ウイキョウ(セリ科)
生薬名"茴香(ういきょう)"
生薬名"茴香(ういきょう)"
■ 解説
地中海沿岸地方が原産地ですが、日本には江戸時代に中国を通じて渡来しました。魚を煮る時にウイキョウの果実を入れると生臭い臭いが消え、本来の香りが回復するというので"茴香"の名前がついたとされます。現在、佐賀県内では生け花用としても栽培されています。どこでも育ちますが、栽培には夏涼しくて排水の良い所が適しています。
■ 形態
茎は高さ1・5~2m位迄育ちます。6~8月頃に枝先にやや大型の複散形花序をつけます。多数の黄色の小花があり、花は花弁が5枚で内側にやや巻き込んで塊状に見えます。果実は分離果で、熟すると2分果に分かれます。
■ 採取と調整
果実が完熟する一歩手前の時期の、果実のへこみが黄色になって、周囲に緑の部分が残っている頃に刈り取ってから天日で乾かし、叩いて果実を集め、2~3日日干しにしてよく乾燥させてから使用します。
■ 薬用途と用い方
芳香性健胃剤として食欲を促進するとともに、胃腸疾患に効き目があります。消化不良によりお腹にガスがたまって苦しいときにガスを抜く働きがあり、その他にも胃痛、冷えによる腹痛改善、腎臓強化、腰痛改善、去痰等にも使用されます。
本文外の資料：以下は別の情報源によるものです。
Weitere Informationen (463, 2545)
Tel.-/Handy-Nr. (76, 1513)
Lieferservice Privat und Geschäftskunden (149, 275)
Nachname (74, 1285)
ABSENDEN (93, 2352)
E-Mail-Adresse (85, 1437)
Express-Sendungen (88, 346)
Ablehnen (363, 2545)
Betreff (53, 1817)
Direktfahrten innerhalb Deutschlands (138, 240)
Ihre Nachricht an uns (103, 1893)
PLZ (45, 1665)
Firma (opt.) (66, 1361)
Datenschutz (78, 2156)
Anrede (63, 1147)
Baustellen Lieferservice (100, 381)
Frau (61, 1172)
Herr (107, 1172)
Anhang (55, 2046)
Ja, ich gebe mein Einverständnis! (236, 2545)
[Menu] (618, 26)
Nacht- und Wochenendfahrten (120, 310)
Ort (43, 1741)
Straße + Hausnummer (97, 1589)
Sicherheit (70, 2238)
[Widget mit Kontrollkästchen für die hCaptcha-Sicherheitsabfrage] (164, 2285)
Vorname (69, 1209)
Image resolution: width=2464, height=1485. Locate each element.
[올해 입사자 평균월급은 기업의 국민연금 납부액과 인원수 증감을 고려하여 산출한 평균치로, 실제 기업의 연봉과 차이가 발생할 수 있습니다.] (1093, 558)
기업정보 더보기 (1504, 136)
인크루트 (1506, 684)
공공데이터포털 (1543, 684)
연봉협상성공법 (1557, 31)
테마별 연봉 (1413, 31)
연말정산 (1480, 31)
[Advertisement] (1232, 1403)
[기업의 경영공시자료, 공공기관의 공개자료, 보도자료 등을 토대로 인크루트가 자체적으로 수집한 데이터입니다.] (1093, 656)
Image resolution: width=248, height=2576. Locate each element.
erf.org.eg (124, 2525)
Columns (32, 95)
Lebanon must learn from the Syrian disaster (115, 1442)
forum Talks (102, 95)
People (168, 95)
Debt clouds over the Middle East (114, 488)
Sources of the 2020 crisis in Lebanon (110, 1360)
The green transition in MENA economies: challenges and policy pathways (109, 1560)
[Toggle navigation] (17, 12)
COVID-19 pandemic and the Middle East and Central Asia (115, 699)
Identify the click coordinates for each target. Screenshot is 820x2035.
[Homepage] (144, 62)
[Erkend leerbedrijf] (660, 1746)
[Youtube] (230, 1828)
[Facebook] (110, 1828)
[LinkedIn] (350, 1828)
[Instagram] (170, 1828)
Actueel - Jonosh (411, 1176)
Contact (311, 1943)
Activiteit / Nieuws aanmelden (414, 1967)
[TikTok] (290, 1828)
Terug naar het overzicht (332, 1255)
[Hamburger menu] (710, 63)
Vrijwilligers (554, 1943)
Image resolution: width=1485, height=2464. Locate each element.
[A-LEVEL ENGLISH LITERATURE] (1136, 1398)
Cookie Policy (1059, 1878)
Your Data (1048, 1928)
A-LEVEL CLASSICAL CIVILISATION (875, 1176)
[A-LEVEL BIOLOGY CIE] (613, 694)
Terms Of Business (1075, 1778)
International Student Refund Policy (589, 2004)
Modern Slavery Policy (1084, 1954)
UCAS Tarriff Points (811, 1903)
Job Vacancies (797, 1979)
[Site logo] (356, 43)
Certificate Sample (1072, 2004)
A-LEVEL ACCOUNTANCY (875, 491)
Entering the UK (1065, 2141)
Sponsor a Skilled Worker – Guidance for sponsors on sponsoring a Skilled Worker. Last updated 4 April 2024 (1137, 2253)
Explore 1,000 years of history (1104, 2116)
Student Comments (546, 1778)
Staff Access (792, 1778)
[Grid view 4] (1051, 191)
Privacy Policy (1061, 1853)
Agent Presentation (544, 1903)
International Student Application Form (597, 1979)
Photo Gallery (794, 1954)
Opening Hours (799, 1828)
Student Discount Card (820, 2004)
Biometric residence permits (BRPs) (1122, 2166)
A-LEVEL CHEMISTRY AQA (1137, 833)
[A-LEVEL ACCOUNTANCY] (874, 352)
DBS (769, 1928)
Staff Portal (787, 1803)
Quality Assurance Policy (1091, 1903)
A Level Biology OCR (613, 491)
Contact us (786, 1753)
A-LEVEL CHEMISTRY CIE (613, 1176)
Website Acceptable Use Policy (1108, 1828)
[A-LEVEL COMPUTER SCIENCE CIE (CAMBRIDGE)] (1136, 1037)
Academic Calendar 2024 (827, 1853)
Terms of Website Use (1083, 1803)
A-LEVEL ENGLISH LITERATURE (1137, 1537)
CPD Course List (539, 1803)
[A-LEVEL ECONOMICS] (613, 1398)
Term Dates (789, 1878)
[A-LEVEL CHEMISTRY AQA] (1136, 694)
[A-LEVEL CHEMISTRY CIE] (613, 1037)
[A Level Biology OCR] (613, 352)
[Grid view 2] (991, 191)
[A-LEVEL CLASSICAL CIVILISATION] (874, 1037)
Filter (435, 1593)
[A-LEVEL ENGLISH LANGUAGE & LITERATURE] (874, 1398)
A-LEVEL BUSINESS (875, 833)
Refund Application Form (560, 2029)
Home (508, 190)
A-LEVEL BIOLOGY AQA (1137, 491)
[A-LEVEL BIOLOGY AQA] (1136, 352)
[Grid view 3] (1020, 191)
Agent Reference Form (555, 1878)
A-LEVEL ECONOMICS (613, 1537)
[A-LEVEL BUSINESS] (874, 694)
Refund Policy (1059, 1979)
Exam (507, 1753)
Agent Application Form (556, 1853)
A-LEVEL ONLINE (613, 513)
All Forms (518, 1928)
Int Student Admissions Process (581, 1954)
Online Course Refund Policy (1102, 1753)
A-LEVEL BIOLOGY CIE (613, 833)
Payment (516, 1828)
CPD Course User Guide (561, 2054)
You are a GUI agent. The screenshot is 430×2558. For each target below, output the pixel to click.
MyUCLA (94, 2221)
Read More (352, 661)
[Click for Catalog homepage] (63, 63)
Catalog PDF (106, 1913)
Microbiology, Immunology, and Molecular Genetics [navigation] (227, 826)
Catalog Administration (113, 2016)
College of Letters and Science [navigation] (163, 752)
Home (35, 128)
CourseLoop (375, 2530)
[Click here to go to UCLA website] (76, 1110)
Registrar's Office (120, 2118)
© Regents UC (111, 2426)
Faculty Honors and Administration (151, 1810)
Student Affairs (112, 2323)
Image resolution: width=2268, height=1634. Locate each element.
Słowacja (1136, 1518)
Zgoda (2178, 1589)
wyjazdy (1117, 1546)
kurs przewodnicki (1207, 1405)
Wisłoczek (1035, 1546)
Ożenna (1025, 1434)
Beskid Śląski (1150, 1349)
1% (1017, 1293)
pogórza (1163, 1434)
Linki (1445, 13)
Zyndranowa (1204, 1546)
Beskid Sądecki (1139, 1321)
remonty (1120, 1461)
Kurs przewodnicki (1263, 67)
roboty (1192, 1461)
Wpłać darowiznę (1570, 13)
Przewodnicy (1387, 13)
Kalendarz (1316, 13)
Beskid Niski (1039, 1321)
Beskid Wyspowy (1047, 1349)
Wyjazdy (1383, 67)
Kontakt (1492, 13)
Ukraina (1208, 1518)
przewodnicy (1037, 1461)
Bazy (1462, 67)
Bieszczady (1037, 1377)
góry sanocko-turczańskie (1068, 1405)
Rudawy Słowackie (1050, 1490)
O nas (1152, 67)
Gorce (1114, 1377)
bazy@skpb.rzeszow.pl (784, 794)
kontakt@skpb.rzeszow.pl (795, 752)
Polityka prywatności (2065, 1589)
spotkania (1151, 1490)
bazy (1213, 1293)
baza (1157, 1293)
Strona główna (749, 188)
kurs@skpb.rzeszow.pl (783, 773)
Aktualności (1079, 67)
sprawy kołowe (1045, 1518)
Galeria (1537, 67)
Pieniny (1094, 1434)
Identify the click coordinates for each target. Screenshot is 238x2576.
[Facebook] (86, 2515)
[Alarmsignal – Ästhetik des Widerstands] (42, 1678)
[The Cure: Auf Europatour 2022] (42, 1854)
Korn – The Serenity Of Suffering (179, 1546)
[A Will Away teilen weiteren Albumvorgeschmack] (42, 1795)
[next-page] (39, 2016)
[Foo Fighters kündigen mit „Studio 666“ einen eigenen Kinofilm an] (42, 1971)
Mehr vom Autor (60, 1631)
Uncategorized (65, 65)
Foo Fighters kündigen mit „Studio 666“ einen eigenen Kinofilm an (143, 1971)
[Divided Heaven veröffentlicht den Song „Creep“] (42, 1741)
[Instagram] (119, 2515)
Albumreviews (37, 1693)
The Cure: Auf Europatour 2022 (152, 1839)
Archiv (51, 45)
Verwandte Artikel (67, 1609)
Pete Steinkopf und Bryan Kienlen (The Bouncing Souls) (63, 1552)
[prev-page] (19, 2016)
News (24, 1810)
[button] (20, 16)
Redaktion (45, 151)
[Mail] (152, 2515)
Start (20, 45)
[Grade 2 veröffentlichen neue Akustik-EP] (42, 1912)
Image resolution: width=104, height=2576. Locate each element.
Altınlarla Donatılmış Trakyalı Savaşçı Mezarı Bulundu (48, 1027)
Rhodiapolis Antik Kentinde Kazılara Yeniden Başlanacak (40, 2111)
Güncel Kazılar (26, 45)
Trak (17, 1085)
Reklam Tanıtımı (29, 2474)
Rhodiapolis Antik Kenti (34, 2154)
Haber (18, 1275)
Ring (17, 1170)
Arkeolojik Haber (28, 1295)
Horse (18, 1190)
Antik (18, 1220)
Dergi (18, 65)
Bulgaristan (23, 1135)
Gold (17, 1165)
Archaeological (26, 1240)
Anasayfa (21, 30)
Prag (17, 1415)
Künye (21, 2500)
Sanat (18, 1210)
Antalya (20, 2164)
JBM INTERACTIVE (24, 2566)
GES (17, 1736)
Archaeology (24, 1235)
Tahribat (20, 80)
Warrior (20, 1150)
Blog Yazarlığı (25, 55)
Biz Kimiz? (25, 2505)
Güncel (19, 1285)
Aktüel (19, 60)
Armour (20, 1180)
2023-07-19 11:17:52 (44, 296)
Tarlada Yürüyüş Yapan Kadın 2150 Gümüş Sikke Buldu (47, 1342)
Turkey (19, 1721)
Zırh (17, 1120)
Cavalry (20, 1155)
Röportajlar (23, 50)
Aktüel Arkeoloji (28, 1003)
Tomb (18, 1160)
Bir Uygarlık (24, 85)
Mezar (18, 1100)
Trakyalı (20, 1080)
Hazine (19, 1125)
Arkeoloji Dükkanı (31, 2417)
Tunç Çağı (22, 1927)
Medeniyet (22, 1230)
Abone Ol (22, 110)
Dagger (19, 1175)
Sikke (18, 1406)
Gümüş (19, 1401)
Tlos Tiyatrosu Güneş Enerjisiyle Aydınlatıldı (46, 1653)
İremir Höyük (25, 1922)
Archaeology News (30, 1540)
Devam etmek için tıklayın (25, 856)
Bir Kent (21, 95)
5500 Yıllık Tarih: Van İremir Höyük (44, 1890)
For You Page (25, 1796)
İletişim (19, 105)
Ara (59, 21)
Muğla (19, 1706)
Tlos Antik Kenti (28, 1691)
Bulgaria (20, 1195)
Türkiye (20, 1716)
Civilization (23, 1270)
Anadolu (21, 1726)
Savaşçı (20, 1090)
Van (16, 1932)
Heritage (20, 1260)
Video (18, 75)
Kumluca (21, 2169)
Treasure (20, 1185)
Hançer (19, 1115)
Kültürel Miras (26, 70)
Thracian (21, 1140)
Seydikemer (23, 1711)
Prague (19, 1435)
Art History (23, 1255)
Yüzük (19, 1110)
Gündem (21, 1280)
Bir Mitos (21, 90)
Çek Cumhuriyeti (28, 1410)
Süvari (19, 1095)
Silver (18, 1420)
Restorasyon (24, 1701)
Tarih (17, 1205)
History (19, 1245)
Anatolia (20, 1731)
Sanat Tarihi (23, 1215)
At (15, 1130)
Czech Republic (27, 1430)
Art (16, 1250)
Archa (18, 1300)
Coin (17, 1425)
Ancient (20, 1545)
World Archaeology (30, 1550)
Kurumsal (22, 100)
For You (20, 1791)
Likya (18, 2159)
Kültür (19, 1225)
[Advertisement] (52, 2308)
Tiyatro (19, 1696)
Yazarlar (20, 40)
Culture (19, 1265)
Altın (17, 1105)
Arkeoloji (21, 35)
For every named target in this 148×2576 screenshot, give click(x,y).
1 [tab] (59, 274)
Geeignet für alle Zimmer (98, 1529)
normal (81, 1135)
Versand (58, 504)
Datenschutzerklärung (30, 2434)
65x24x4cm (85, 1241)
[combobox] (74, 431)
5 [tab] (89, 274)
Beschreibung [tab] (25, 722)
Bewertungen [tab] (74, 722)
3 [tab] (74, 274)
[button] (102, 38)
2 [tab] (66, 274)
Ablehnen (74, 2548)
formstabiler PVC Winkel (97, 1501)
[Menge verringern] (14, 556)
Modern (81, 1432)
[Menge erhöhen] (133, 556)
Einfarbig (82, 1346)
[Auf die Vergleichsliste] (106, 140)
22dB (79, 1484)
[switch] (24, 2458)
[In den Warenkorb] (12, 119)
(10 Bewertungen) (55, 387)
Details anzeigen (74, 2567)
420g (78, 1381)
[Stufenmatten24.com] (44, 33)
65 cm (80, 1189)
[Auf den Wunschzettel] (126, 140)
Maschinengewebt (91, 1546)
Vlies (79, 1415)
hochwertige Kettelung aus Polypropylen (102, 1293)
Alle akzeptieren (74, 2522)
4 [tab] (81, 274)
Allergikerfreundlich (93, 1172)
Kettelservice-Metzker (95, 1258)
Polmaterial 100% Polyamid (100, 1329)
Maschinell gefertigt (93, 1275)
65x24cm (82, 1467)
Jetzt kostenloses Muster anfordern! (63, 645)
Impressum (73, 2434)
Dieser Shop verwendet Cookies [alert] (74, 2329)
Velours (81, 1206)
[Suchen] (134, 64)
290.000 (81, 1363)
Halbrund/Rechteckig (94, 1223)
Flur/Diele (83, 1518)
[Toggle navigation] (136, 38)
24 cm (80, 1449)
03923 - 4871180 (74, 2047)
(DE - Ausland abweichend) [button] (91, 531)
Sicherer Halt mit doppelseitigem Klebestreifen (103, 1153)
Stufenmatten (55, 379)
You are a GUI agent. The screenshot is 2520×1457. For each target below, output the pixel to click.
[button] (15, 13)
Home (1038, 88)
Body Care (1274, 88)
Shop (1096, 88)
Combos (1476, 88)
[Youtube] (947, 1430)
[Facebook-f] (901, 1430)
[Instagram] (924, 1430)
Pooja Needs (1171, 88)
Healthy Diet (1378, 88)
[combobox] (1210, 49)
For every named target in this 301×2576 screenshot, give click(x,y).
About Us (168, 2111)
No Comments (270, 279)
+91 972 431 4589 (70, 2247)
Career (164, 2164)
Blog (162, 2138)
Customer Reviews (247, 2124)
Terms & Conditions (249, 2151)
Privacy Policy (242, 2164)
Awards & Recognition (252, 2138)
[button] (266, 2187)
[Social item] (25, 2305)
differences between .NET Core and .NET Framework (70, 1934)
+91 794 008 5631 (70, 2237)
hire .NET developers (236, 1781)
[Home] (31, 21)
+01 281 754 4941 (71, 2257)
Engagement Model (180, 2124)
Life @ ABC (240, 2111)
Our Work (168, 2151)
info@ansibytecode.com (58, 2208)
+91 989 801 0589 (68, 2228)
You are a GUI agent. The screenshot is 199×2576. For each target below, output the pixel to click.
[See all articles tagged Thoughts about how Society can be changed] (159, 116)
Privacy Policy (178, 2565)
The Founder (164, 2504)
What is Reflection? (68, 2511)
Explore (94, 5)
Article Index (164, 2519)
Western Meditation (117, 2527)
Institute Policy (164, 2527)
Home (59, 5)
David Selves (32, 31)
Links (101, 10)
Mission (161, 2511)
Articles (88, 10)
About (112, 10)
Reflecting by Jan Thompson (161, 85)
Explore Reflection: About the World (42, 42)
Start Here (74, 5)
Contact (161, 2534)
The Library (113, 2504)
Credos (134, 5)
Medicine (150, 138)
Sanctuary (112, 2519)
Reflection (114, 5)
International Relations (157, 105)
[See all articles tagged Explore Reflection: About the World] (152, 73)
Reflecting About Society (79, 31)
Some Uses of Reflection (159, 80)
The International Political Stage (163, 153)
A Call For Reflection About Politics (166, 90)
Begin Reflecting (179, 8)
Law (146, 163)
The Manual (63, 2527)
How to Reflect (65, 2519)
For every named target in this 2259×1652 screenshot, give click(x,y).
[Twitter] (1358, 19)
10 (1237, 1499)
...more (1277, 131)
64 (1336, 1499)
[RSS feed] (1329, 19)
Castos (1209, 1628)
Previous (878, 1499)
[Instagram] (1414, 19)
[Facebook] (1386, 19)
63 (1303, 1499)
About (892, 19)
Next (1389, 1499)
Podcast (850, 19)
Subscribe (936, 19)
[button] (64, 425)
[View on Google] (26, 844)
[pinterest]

それと、ウイキョウのもう一つの重要な作用として注目を集めているのが抗アニサキス作用です。大型魚やイカなどをお刺身等の生で頂く場合はどうしてもアニサキスという寄生虫を一緒に摂取してしまう可能性があり、これは胃を刺激して激痛を起こすなどやっかいな寄生虫です。
しかし、あらかじめウイキョウを服用しておくとアニサキスの活動を抑制する働きがあり、とても有効です。粉末は1日量1・3~3gとして数回に分けて服用します。煎剤として使用する場合は1日量5~10gを用いて3回に分けて服用します。市販の漢方胃腸薬の中にもウイキョウを配合したものがあり、これも良いようです。